→ Prompt:
Copy every one of the lines below character for character, and leave the pictures out of your copy.

Records for locating described items:

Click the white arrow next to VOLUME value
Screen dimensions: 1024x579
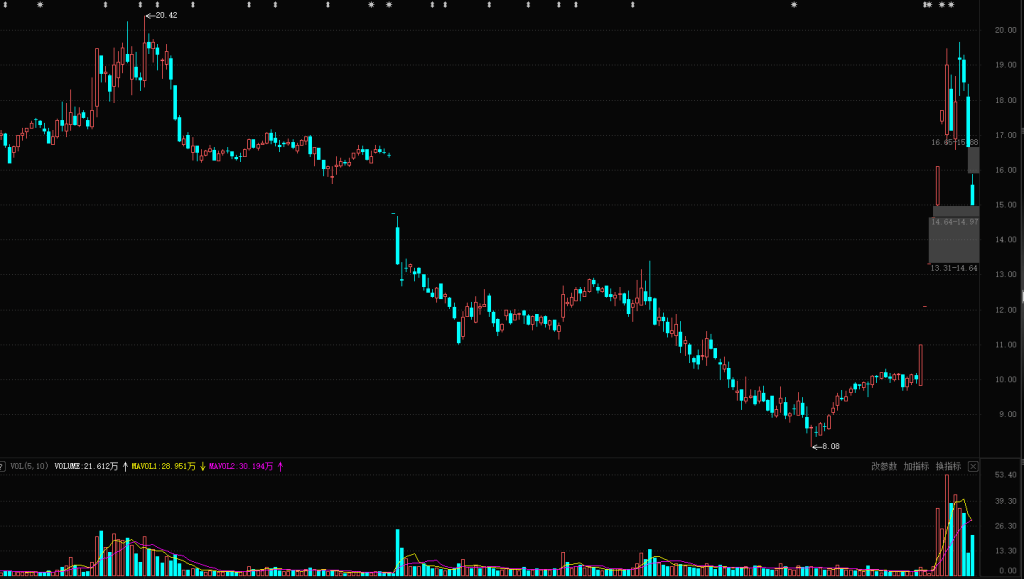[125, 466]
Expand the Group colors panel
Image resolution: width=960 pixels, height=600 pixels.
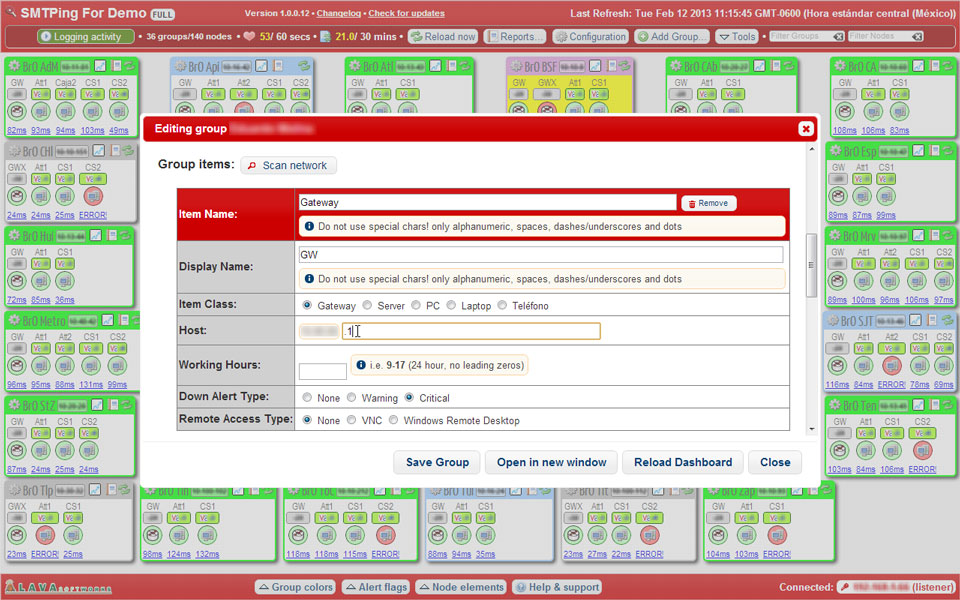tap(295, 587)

→ Answer below:
Click the white arrow next to VOLUME value
Screen dimensions: 1024x579
[125, 466]
Expand the Group colors panel
Image resolution: width=960 pixels, height=600 pixels.
tap(295, 587)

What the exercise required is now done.